Pictures are to be omitted. Output only the lines from the one containing "You are a GUI" through the end of the data, word for word.

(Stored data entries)
==============================

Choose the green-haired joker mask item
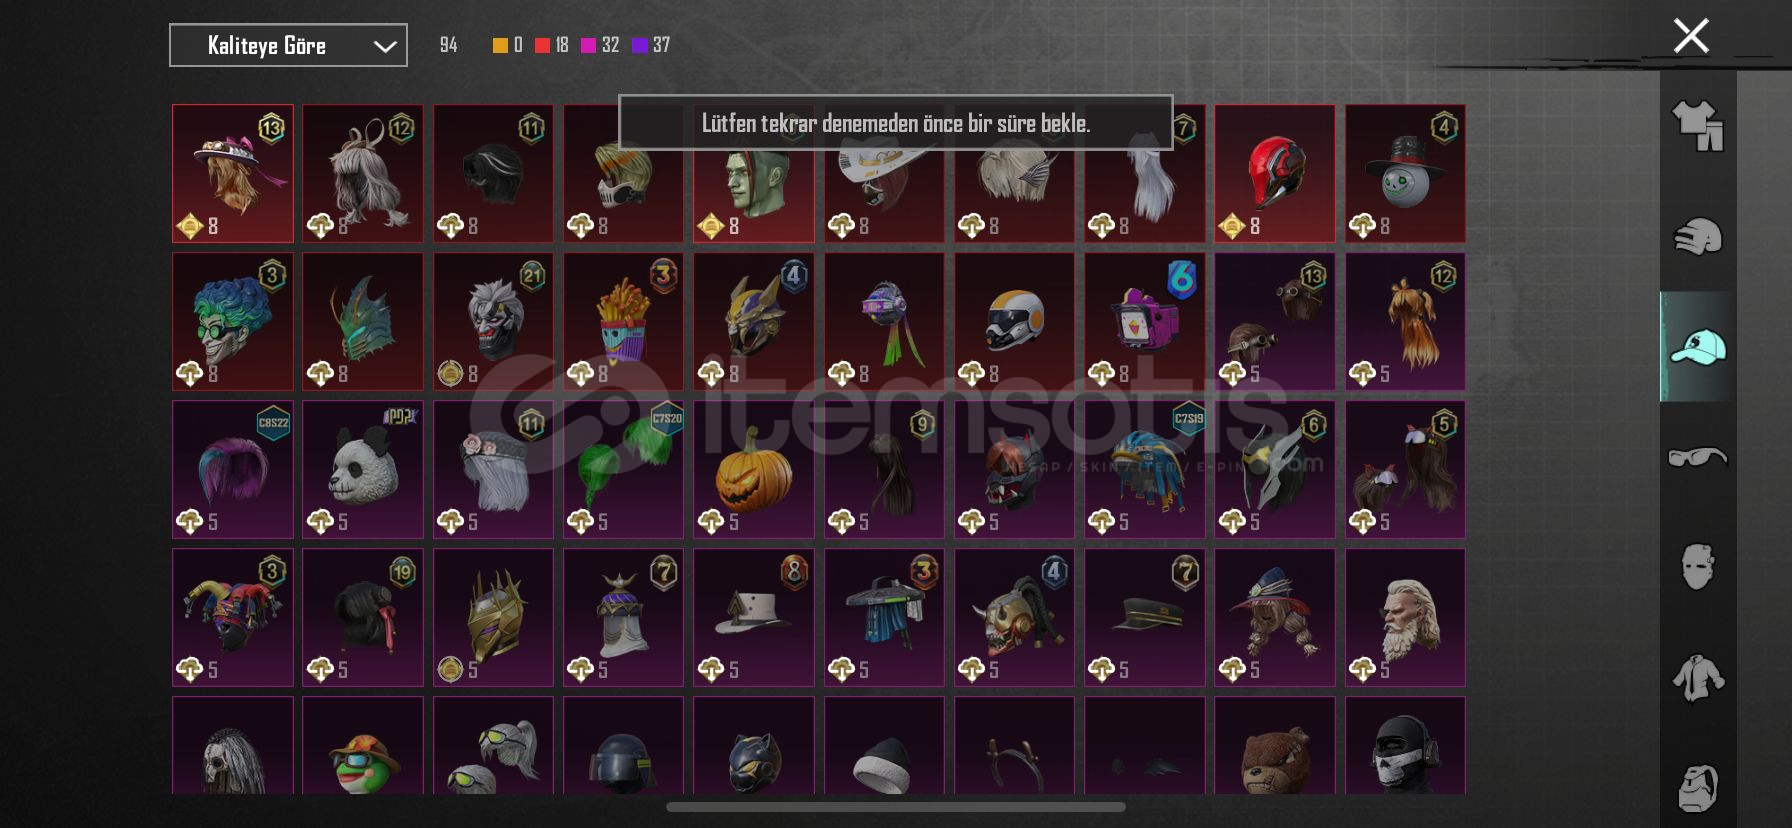This screenshot has height=828, width=1792. (x=233, y=321)
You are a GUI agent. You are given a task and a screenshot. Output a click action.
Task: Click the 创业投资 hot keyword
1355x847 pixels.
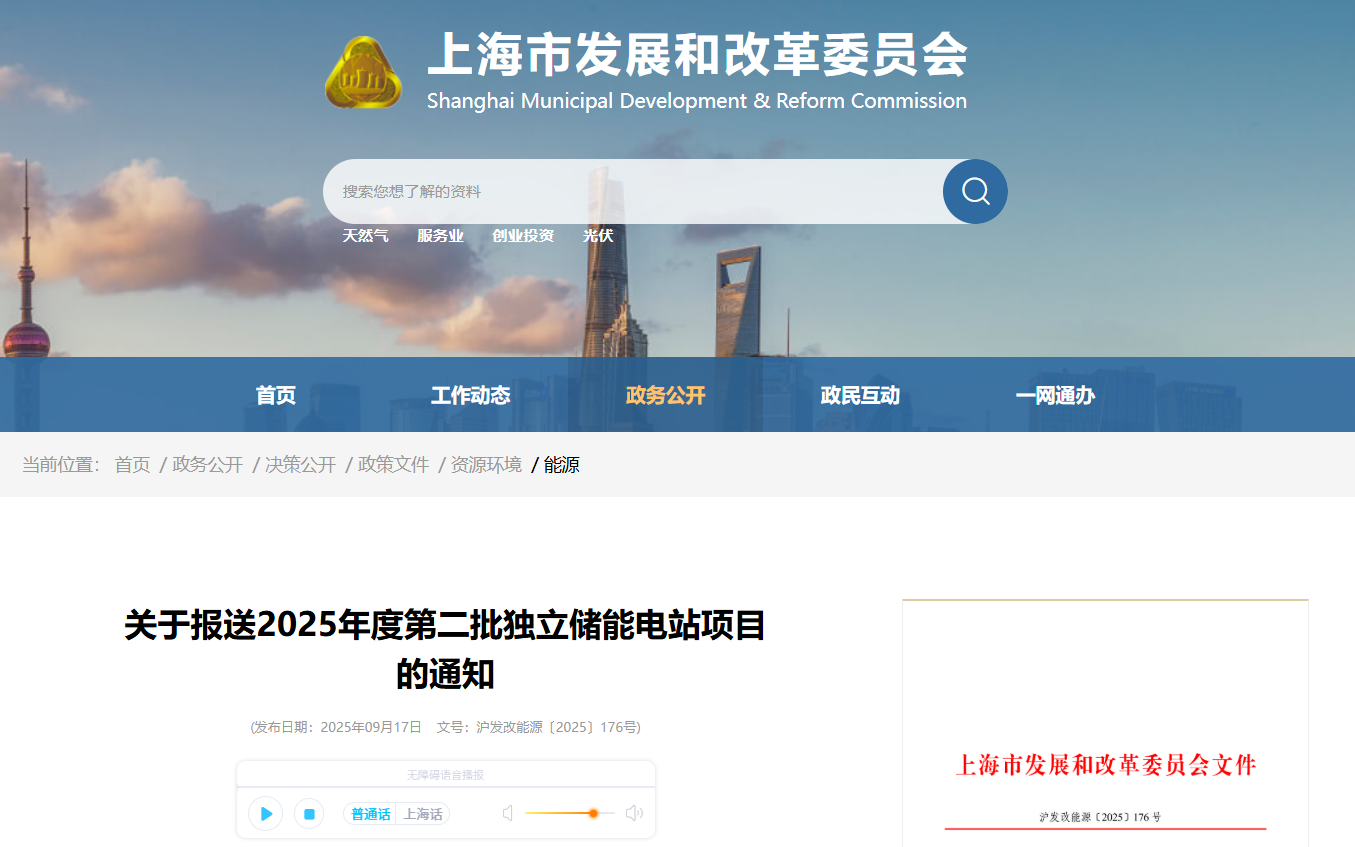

==============================

▸ **Answer space**:
You are a GUI agent. You are given a task and a screenshot. Output a click action.
Task: Click the 创业投资 hot keyword
1355x847 pixels.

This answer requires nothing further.